Every game, offered for free (with subscription), and with no in-app purchases. It's pretty brilliant.
So what kind of games exactly are being offered? While we don't have the whole list yet, we've got a list so far. Below is the list from the press release that Apple put out yesterday with some images to boot. Exciting stuff.
Games on Apple Arcade So Far
- “Ballistic Baseball” from Gameloft, is an action-packed arcade baseball game that captures the intense battle between pitcher and batter in live head-to-head multiplayer matches.
- “ChuChu Rocket! Universe” explodes as Sega launches the beloved ChuChus into a universe of strange and wonderful planets with over 100 mind-bending puzzles.
- In “Exit the Gungeon” from Devolver, players must escape a collapsing hell dungeon as increasingly perilous obstacles and opponents stand in their way.
- “Overland” from Finji, is a post-apocalyptic road trip adventure where players fight dangerous creatures, rescue stranded travelers and scavenge for supplies to survive.
- “PAC-MAN PARTY ROYALE” from Bandai Namco, is a brand-new arcade experience featuring a four-player Battle Mode where the last PAC-MAN standing wins.
- In “Projection: First Light” from Blowfish, players follow the adventures of Greta, a girl living in a mythological shadow puppet world as she embarks on a journey of self-enlightenment, helped by legendary heroes from ancient cultures along the way.
- In “Rayman Mini” from Ubisoft, Rayman has been reduced to the size of an ant! Players use insects, mushrooms and plants to run through the world as quickly as possible or try over and over again to achieve the perfect score.
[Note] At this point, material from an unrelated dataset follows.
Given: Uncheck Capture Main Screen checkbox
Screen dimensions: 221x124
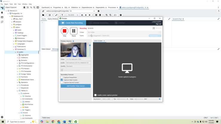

- In “Shantae and the Seven Sirens” from WayForward, players explore a vast sunken city and battle the Seven Sirens in the Half-Genie’s most thrilling adventure yet.
- “Skate City”, developed by Agens and published by Snowman, brings the heart and soul of street skating to life with multi-touch controls as city streets become the ultimate skater playground.
- In “Sneaky Sasquatch” from RAC7, players live the life of a Sasquatch and do regular, everyday Sasquatch stuff like sneaking around in disguise, raiding coolers and picnic baskets, playing golf and more.
- “Steven Universe: Unleash the Light,” is an original Cartoon Network game, co-written by Rebecca Sugar, where players pick their favorite characters, choose which Gems are in their party, unlock awesome new abilities and equip alternate costumes in the ultimate mobile role-playing game (RPG).
- “Super Impossible Road” from Rogue Games, is a futuristic, high-speed racing game where players master hairpin turns on courses that twist and coil over beautiful galactic backdrops.
- “The Bradwell Conspiracy” from Bossa, is a beautifully stylized conspiracy adventure thriller with a humorous twist.
- In “The Enchanted World” from Noodlecake, players help a young fairy piece together a magical world torn apart by dark forces.
- “Various Daylife” from Square Enix, is a brand-new RPG from the creators of “Bravely Default” and “Octopath Traveler.” In the year 211 of the Imperial Era, players explore a newly discovered continent while living life to the fullest in the city of Erebia.
There's a lot to be excited about with Apple Arcade.
Getting access to a full suite of games for a monthly subscription of $4.99 is a great way to ensure developers get paid (which they should) for their hard work, and users get to play a bunch of full-version games without worrying about paywalls that might stop their progression until they get out their wallets.
It's a clever plan, and we can't wait to try it out!